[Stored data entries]
═══

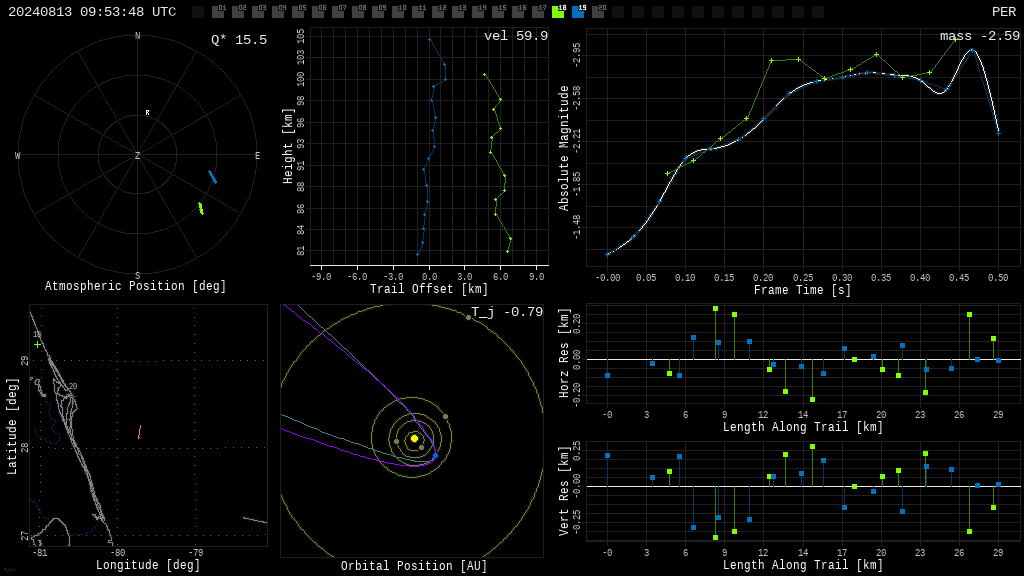Click the yellow Sun in orbital plot
This screenshot has height=576, width=1024.
click(414, 439)
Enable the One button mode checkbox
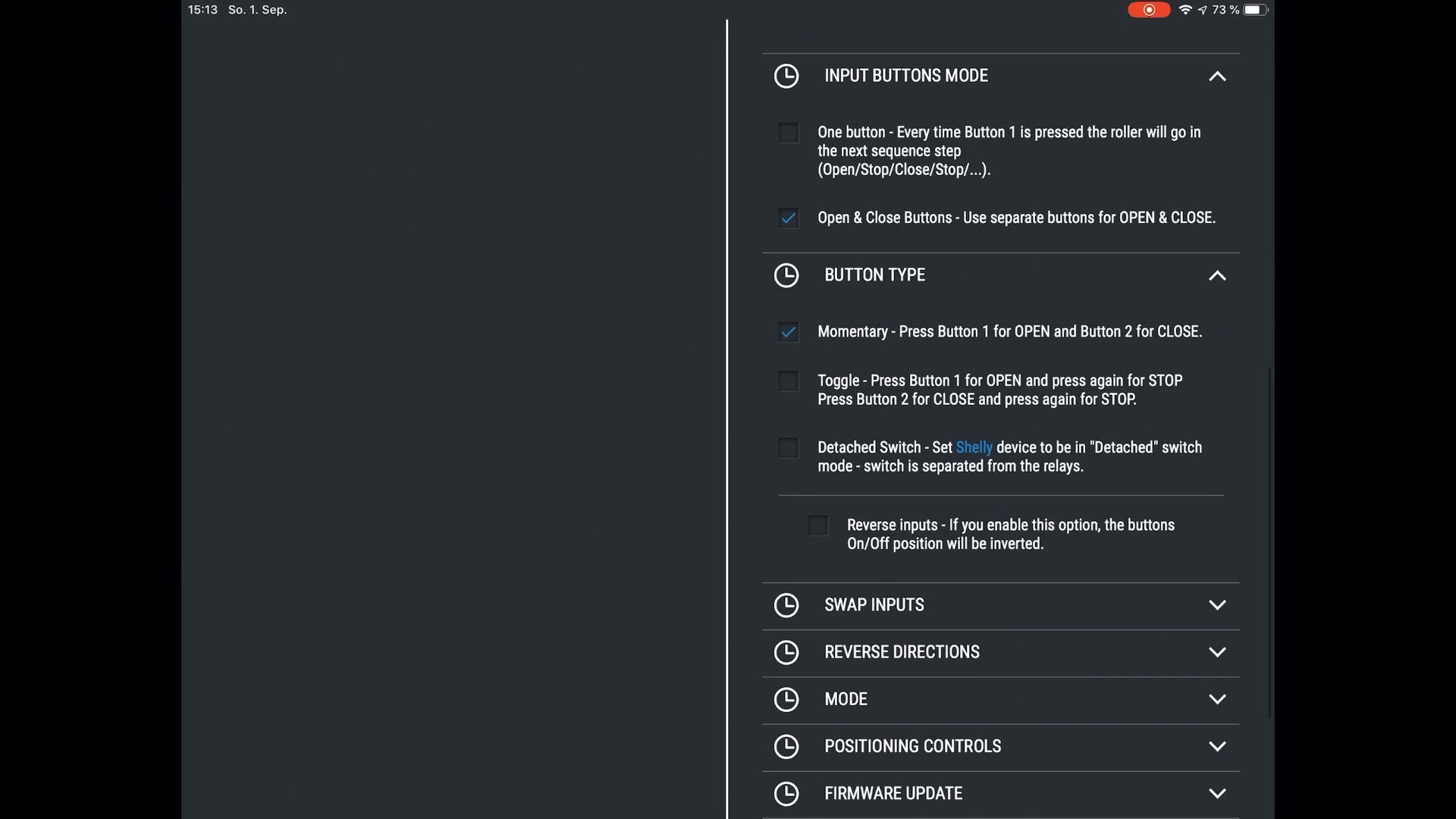The width and height of the screenshot is (1456, 819). pos(789,133)
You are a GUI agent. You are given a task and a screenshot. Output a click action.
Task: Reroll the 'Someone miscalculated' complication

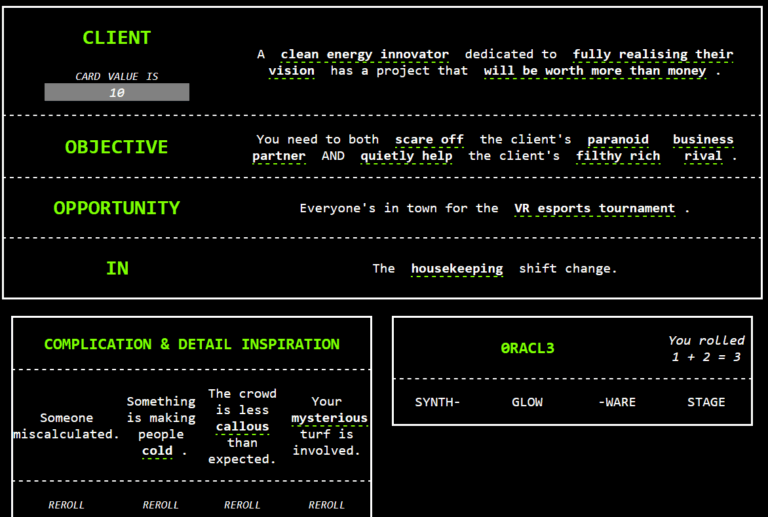[66, 505]
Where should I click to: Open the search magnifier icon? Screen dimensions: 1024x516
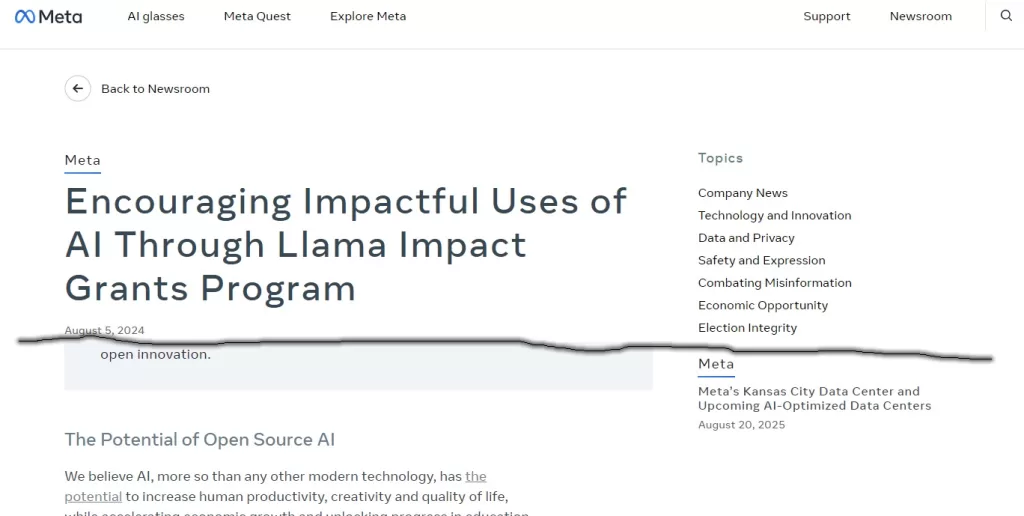tap(1006, 16)
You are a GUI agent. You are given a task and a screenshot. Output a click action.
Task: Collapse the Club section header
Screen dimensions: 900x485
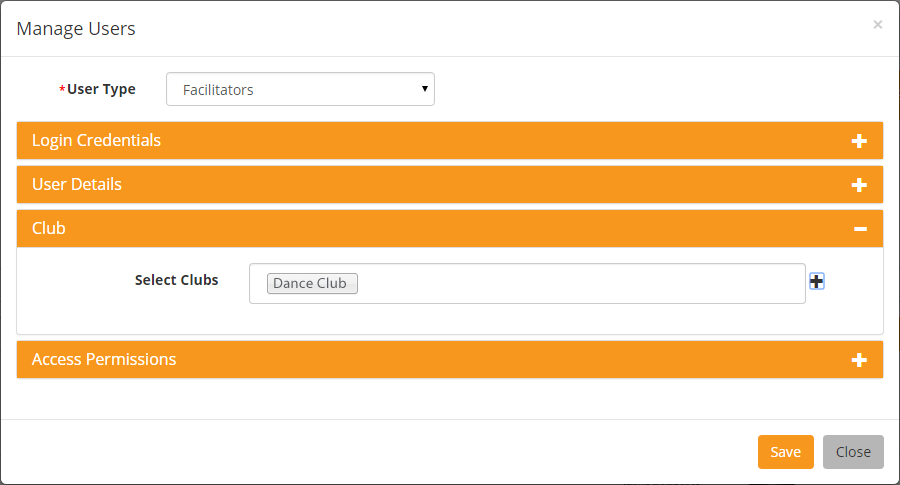click(x=449, y=228)
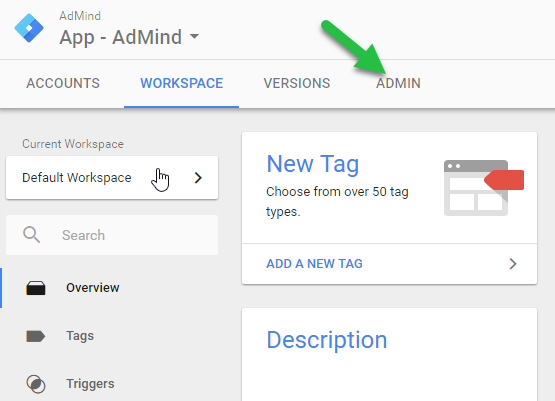555x401 pixels.
Task: Focus the Search input field
Action: [x=112, y=235]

═══

**Problem statement:**
Without any pictures, reproduce exactly the lines from the line that contains "Enable the One button mode checkbox" to the end of the entries above, both ends included.

**Final answer:**
Enable the One button mode checkbox
The width and height of the screenshot is (1456, 819). pos(789,133)
You are a GUI agent. You are given a task and a screenshot. Output a click action.
Task: Reroll the 'Someone miscalculated' complication

[66, 505]
Where should I click to: Open the search magnifier icon? Screen dimensions: 1024x516
tap(1006, 16)
You are a GUI agent. You are given a task and a screenshot. Output a click action.
Task: Collapse the Club section header
Screen dimensions: 900x485
click(x=449, y=228)
555x401 pixels.
Task: Focus the Search input field
Action: [x=112, y=235]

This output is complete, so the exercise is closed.